The behavioral components of the therapy can consist of what one group of clinicians has termed "interoceptive exposure." This is similar to the systematic desensitization used to cure phobias, but what it focuses on is exposure to he actual physical sensations that someone experiences during a panic attack.
People with panic disorder are more afraid of the actual attack than they are of specific objects or events for instance, their "fear of flying" is not that the planes will crash but that they will have a panic attack in a place, like a plane, where they can't get to help. Others won't drink coffee or go to an overheated room because they're afraid that these might trigger the physical symptoms of a panic attack.
Interoceptive exposure can help them go through the symptoms of an attack (elevated heart rate, hot flashes, sweating, and so on) in a controlled setting, and teach them that these symptoms need not develop into a full-blown attack. Behavioral therapy is also used to deal with the situational avoidance associated with panic attacks. One very effective treatment for phobias is in vivo exposure, which is in its simplest terms means breaking a fearful situation down into small manageable steps and doing them one at a time until the most difficult level is mastered.
Relaxation techniques can further help someone "flow through" an attack. These techniques include breathing retraining and positive visualization. Some experts have found that people with panic disorder tend to have slightly higher than average breathing rates, learning to slow this can help someone deal with a panic attack and can also prevent future attacks.
In some cases, medications may also be needed. Anti-anxiety medications may be prescribed, as well as antidepressants, and sometimes even heart medications (such as beta blockers) that are used to control irregular heartbeats.
Finally, a support group with others who suffer from panic disorder can be very helpful to some people. It can't take the place of therapy, but it can be a useful adjunct.
If you suffer from panic disorder, these therapies can help you. But you can't do them on your own all of these treatments must be outlined and prescribed by a psychologist or psychiatrist.

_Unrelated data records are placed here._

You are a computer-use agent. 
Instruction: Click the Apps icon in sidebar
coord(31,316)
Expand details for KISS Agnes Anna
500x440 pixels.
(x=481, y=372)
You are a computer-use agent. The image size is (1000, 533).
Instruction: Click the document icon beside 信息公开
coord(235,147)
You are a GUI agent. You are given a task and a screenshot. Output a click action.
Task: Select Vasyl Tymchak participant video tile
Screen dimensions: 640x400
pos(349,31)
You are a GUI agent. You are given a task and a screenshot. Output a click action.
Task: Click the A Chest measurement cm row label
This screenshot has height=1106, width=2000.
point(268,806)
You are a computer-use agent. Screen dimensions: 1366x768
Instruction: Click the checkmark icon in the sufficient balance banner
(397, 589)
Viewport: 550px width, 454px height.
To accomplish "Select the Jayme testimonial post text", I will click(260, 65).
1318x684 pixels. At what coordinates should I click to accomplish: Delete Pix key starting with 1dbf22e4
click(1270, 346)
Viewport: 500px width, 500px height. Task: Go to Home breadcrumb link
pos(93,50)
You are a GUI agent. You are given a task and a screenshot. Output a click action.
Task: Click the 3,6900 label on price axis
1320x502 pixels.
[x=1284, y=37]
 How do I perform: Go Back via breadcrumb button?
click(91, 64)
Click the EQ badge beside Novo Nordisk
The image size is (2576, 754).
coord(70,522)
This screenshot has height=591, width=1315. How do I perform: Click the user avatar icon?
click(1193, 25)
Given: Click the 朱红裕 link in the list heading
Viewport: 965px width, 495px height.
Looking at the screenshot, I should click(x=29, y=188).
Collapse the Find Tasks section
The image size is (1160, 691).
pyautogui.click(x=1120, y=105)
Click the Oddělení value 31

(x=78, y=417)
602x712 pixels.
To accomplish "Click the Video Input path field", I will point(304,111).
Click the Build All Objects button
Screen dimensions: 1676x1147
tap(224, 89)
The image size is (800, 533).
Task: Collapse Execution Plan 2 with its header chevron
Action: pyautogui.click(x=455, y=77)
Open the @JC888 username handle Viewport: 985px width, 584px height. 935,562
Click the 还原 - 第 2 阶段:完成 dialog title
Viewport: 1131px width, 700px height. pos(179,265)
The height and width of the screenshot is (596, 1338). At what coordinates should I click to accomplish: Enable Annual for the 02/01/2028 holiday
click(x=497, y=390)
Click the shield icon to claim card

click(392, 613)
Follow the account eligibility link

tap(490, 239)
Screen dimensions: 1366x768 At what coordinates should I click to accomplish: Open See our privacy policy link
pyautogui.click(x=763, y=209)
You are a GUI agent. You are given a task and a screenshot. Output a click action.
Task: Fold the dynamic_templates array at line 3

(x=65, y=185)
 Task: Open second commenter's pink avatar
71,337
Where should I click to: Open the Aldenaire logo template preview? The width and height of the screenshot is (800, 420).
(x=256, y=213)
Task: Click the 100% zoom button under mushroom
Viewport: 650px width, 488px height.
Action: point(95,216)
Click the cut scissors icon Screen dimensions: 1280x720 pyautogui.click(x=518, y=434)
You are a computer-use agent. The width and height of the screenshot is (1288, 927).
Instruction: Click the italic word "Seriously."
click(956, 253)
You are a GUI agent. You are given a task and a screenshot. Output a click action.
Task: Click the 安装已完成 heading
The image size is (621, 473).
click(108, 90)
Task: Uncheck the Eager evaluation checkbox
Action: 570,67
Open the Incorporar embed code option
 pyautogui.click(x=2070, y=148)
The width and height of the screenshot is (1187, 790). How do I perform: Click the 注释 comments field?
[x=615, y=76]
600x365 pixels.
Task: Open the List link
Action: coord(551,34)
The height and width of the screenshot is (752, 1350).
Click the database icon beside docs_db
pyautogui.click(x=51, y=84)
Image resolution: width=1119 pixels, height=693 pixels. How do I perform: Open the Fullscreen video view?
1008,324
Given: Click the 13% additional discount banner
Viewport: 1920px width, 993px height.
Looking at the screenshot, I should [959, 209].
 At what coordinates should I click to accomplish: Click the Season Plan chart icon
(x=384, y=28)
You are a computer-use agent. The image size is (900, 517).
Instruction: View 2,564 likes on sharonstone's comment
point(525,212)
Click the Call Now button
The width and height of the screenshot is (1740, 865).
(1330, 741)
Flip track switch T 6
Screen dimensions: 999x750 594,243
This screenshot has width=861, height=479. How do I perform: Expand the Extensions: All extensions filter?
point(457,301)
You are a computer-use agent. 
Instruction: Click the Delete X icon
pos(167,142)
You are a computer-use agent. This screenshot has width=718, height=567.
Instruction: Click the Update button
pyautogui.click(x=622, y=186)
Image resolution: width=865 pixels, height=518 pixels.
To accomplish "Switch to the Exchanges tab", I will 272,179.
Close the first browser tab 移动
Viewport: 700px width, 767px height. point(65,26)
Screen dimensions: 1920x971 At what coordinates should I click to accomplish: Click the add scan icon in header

Much of the success of treatment depends on your willingness to carefully follow the outlined treatment plan. This is often multifaceted, and it won't work overnight, but if you stick with it, you should start to have noticeable improvement within about 10 to 20 weekly sessions. If you continue to follow the program, within one year you will notice a tremendous improvement.
If you are suffering from panic disorder, you should be able to find help in your area. You need to find a licensed psychologist or other mental health professional who specializes in panic or anxiety disorders. There may even be a clinic nearby that specializes in these disorders.
When you speak with a therapist, specify that you think you have panic disorder, and ask about his or her experience treating this disorder.
Keep in mind, though, that panic disorder, like any other emotional disorder, isn't something you can either diagnose or cure by yourself. An experience clinical psychologist or psychiatrist is the most qualified person to make this diagnosis, just as he or she is the most qualified to treat this disorder.
This brochure is designed to answer your basic questions about panic disorder a qualified mental health professional will be able to give you more complete information.
Panic disorder does not need to disrupt your life in any way!